In a health-care fraud case, prosecutors sought before trial to freeze the defendant's assets under 18 U.S.C. Sec. 1345, which allows freezing assets “obtained as a result of” or “traceable” to the crime, or other “property of equivalent value.” The case involved the “property of equivalent value” section of the statute.
The parties agreed that the assets sought to be frozen were not the result of the crime, and were “untainted.” Prosecutors claimed the assets could be frozen to ensure that money would be available for restitution in the event the defendant was convicted. The defendant, however, claimed she needed the assets to hire counsel.

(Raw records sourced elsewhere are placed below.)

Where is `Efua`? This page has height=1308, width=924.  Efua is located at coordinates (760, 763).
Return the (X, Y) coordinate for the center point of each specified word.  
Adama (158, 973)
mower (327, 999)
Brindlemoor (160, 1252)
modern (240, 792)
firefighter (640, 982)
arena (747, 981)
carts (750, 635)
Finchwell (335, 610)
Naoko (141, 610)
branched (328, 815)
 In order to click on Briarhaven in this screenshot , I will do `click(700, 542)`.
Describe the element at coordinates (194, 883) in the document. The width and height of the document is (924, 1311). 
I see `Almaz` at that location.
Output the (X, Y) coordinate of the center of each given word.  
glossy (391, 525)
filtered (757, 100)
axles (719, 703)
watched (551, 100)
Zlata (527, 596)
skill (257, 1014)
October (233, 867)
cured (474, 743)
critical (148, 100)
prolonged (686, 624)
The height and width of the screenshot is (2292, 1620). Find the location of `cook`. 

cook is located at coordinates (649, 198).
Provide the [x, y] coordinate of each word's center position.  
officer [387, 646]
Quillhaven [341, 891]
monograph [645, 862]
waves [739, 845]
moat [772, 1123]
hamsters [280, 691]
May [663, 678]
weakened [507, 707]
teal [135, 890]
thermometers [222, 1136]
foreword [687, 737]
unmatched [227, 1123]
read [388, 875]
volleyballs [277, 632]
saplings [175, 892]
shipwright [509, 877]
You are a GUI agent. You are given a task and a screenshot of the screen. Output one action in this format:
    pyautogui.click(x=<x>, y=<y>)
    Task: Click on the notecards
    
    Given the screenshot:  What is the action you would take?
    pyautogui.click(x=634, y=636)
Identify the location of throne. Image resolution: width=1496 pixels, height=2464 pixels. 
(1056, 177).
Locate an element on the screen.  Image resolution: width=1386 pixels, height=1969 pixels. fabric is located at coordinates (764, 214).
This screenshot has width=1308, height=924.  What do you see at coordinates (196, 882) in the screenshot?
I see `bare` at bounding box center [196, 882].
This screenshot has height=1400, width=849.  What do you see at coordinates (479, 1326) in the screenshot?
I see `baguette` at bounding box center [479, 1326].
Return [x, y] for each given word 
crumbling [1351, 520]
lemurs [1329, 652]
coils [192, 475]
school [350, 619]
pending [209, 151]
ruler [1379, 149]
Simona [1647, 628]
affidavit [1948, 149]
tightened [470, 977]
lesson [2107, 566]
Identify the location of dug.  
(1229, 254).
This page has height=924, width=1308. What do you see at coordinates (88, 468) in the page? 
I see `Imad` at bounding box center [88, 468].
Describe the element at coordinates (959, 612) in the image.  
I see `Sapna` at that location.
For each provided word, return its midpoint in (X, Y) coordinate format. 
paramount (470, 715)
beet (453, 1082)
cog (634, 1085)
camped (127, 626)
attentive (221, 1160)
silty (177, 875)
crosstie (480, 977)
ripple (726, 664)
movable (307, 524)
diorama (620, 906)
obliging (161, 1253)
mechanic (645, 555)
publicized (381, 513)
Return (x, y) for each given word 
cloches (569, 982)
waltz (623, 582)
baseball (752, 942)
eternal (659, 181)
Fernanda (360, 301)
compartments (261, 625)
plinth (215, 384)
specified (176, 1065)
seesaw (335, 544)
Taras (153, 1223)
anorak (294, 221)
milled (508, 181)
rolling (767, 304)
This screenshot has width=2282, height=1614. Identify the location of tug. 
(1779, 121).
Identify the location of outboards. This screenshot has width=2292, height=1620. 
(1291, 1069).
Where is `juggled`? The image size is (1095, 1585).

In a four-justice plurality opinion, the result of which Justice Thomas endorsed in a separate concurrence, the Supreme Court held that the Sixth Amendment guarantees a defendant the right to hire an attorney of their choice, and that the government cannot seize legitimate, untainted assets when this prevents the defendant from doing so.
“[T]he property here is untainted; i.e., it belongs to the defendant, pure and simple,” the Court said. This “differs from a robber's loot, a drug seller's cocaine, a burglar's tools, or other property associated with the planning, implementation, or concealing of a crime.”
“How are defendants whose innocent assets are frozen in cases like these supposed to pay for a lawyer – particularly if they lack ‘tainted assets' because they are innocent, a class of defendants whom the right to counsel certainly seeks to protect?” the Court said, in rejecting the government's arguments.
The Court also noted that if it allowed freezing untainted assets, more defendants would have to rely on “publicly paid counsel, including overworked and underpaid public defenders.”